Marielba Núñez 

Casi siempre, cuando pensamos en Nepal, visualizamos la gigantesca cordillera del Himalaya, la morada del Everest, la montaña más alta del planeta que, con sus 8.848 metros sobre el nivel del mar, atrae a viajeros de todas partes del mundo y a deportistas especializados en desafiar condiciones extremas. Sin embargo, el terremoto de 7,8 grados que se registró el sábado en ese país se encargó de mostrar con crudeza el otro rostro de una nación con una población pobre y frágil, donde no era difícil anticipar no solo que ocurriría un agresivo movimiento telúrico, —como cuenta el servicio de noticias de BBC que hizo un equipo científico de la Comisión de Energías Alternativas y Energía Atómica de Francia—, sino también las desastrosas consecuencias que tendría. Cualquier pronóstico, en todo caso, no disminuye el horror de saber que, al momento de escribir estas líneas, la cifra oficial de fallecidos a causa del sismo suma 5.057 y la de heridos, más de 10 mil.

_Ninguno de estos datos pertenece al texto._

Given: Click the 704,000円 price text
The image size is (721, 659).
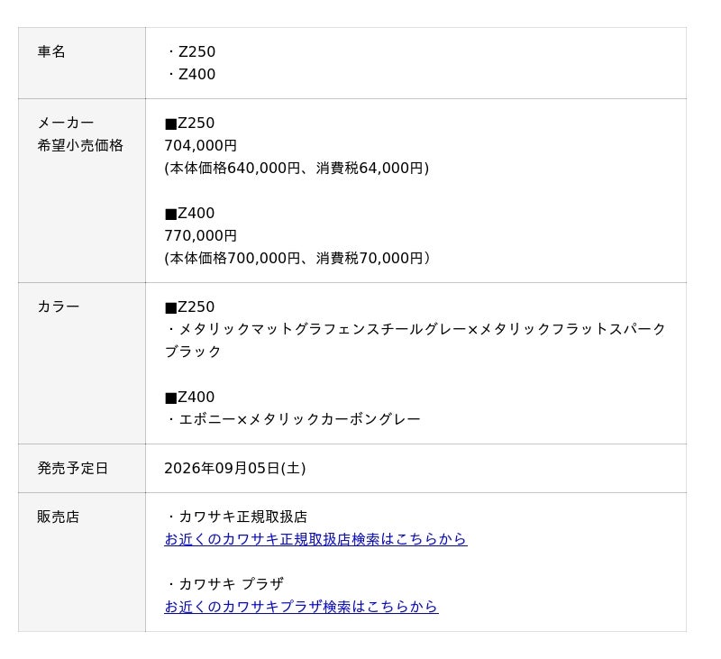Looking at the screenshot, I should 200,145.
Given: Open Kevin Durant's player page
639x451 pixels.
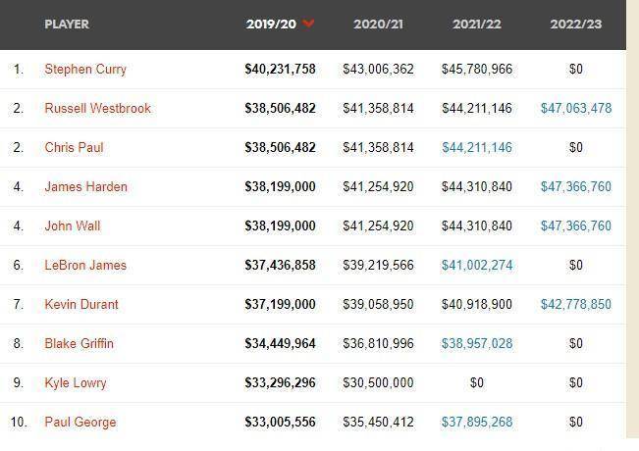Looking at the screenshot, I should (x=81, y=304).

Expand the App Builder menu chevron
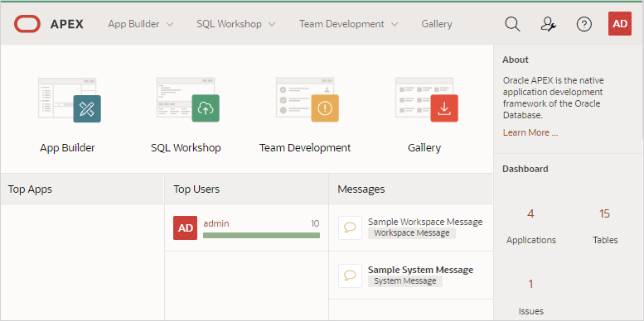(x=170, y=24)
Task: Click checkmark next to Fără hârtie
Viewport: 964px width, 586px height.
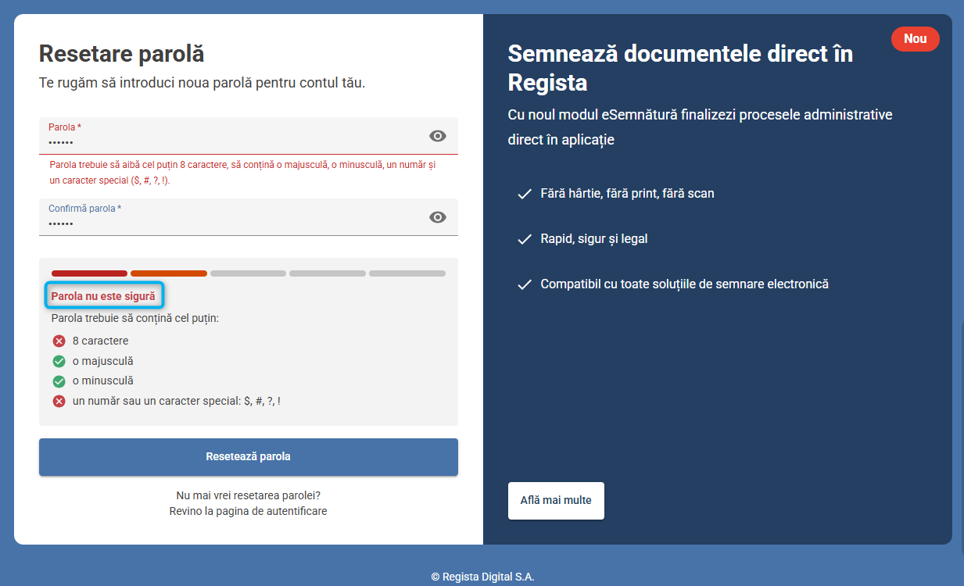Action: pyautogui.click(x=525, y=194)
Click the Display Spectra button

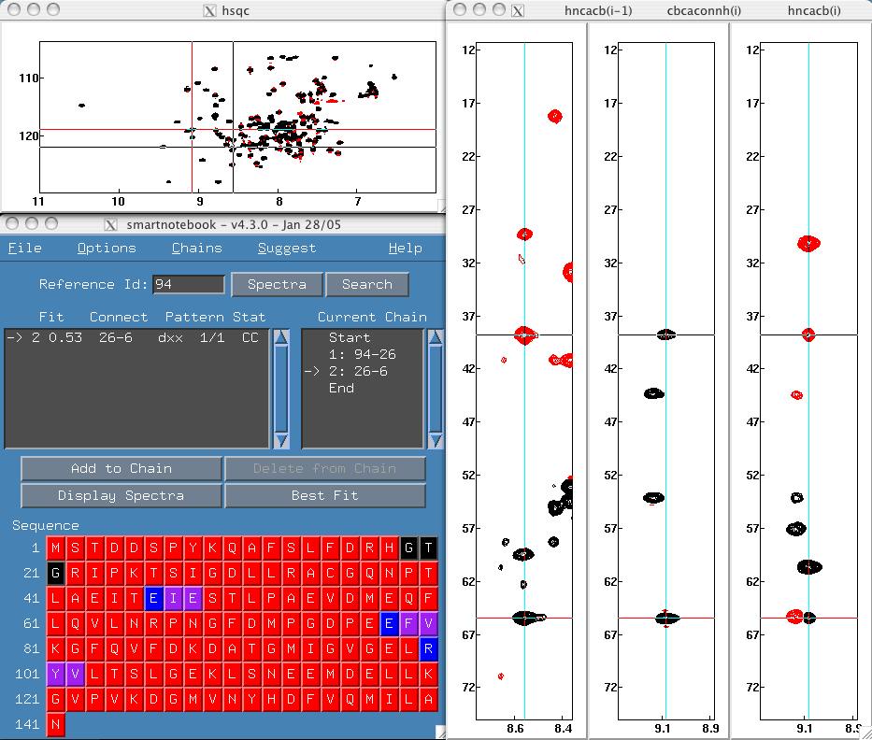121,495
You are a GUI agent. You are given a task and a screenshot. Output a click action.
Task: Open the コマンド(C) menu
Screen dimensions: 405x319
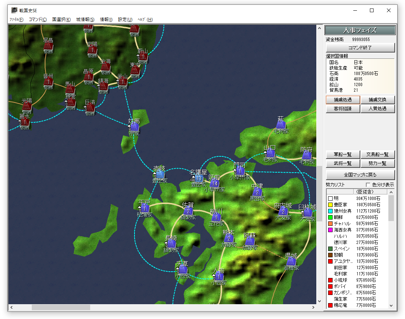coord(38,20)
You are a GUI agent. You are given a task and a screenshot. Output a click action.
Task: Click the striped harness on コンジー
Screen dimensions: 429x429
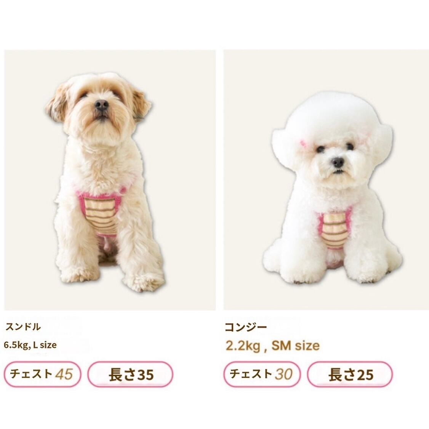(x=334, y=230)
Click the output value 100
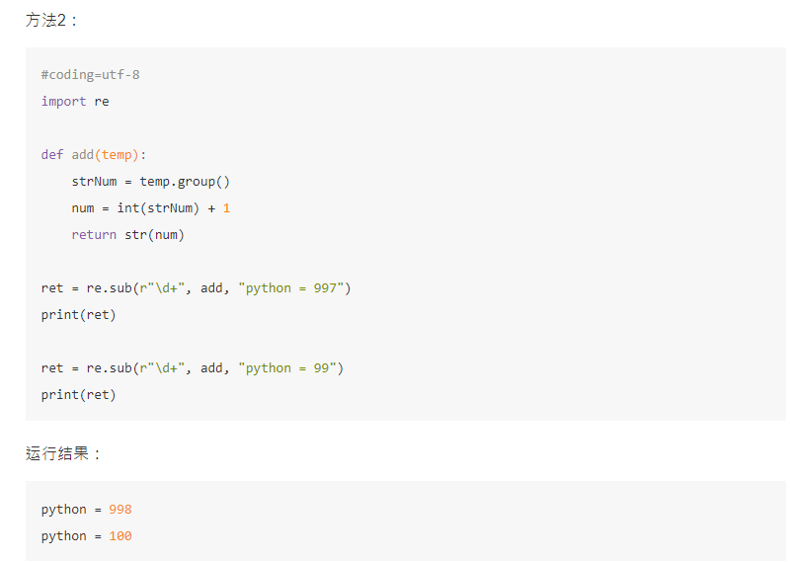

Así como ha sucedido en el caso de otros desastres naturales, como el terremoto que golpeó severamente Sichuan, China, en 2008, o el que asoló Haití en 2010, donde las muertes se contaron por decenas de miles, lo que acaba de ocurrir en Nepal obliga a recordar el consenso construido entre organizaciones internacionales y expertos sobre la relación que existe entre las condiciones socioeconómicas de una población y el riego de desastre. Como explica el informe mundial La reducción del riesgo de desastres, un desafío para el desarrollo, elaborado por un equipo especializado a solicitud del PNUD, no es el fenómeno natural en sí mismo, ni tampoco únicamente la cantidad de personas expuestas a él, lo que puede condicionar la letalidad de un evento de este tipo, sino la vulnerabilidad de la población, entendida como un conjunto de factores que impiden que los individuos puedan afrontar una situación como esta y recuperarse luego. Esos condicionantes incluyen, cita el documento, factores económicos, como la precariedad material o la falta de recursos; sociales, como una deficiente red de ayuda o de organización social, y ambientales, como la fragilidad de los ecosistemas o su degradación.

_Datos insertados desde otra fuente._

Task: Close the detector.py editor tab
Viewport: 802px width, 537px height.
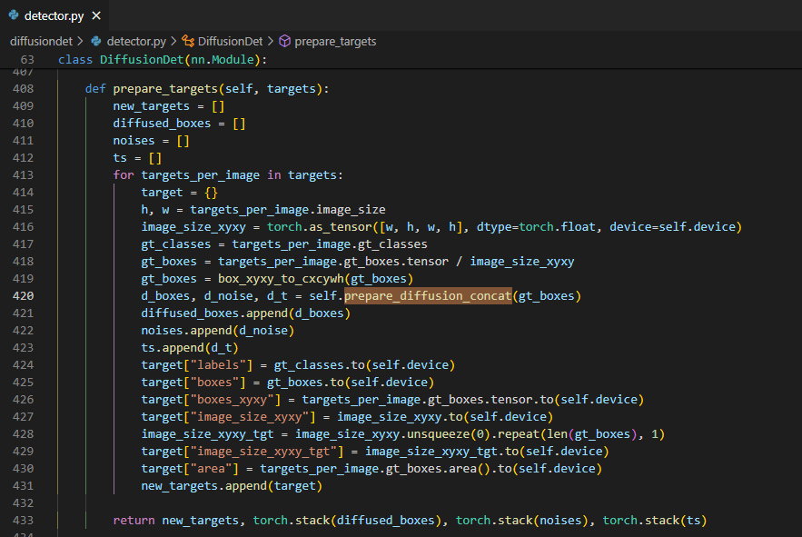Action: (96, 16)
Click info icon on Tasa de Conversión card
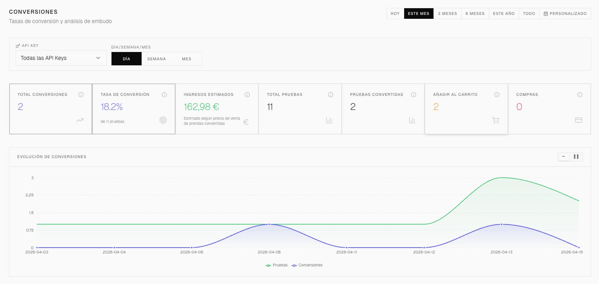 click(x=164, y=95)
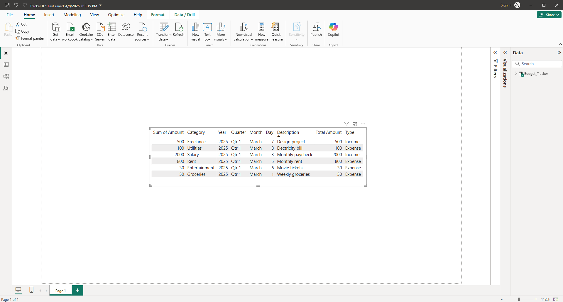The image size is (563, 302).
Task: Open Model view in left sidebar
Action: [x=6, y=76]
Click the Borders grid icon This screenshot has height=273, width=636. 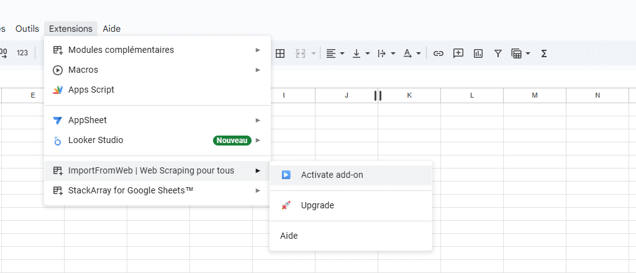[280, 53]
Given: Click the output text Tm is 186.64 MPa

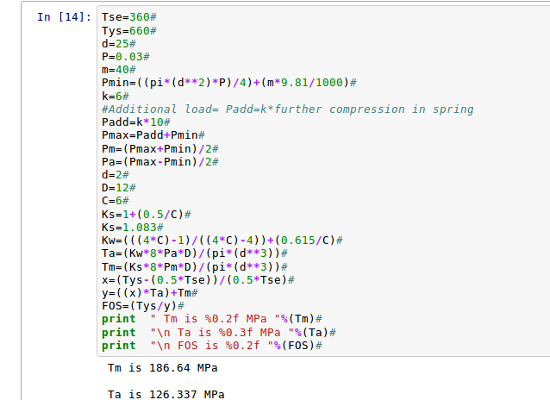Looking at the screenshot, I should click(162, 368).
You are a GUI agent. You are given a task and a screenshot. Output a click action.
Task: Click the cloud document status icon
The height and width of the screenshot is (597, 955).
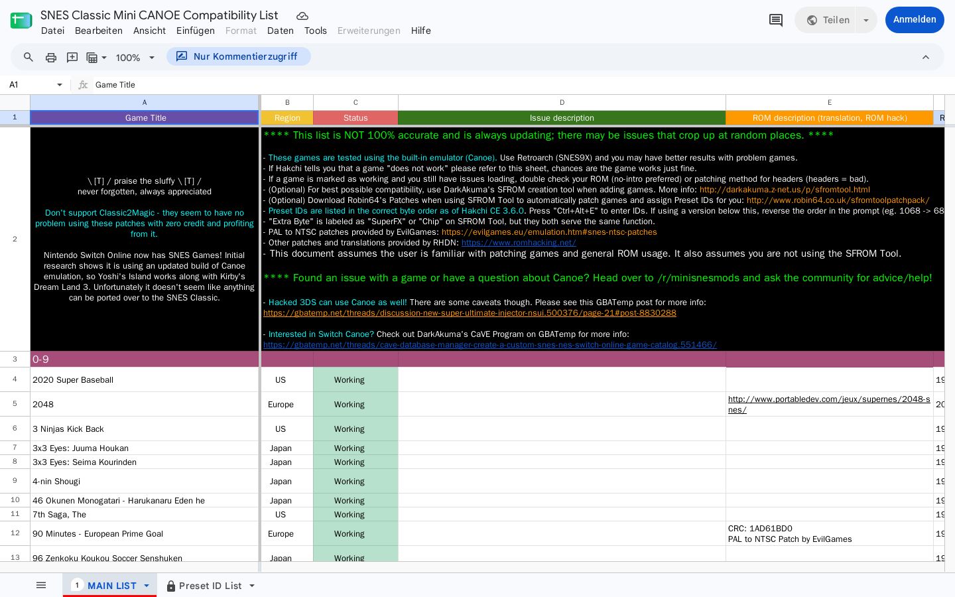[302, 15]
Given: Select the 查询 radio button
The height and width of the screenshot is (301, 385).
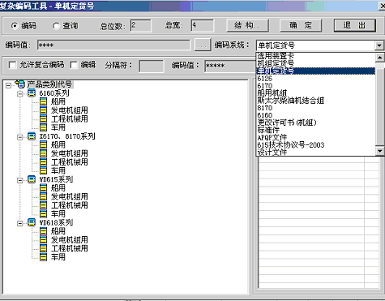Looking at the screenshot, I should tap(56, 26).
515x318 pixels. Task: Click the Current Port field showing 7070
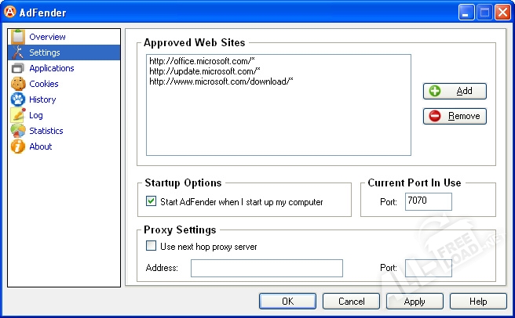pyautogui.click(x=428, y=202)
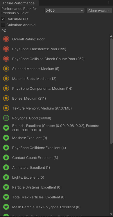113x217 pixels.
Task: Open the three-dot panel options menu
Action: point(109,3)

La revisión de los datos, a partir de los modelos que miden el riesgo de desastres, revela que son los países con un índice de desarrollo humano bajo o medio los más propensos a sufrir pérdidas humanas a causa de fenómenos como terremotos, ciclones o inundaciones. El reciente acuerdo alcanzado por la Conferencia Mundial de Naciones Unidas celebrada en Sendai, Japón, en marzo, en sustitución del Marco de Acción de Hyogo, enfatiza en la necesidad de entender este enfoque de lo que significa el riesgo de desastres y de adoptar planes nacionales de prevención, comprometidos, entre otras cosas, a darles relevancia a la innovación tecnológica y a la planificación urbana. También hace un llamado a fortalecer políticas de inclusión y mecanismos sociales para la protección de las comunidades, sin olvidar que ello incluye «servicios básicos de atención médica, materna, neonatal e infantil, seguridad alimentaria y acceso a vivienda y educación para la erradicación de la pobreza». El mundo ya tiene una ruta trazada para evitar futuras tragedias.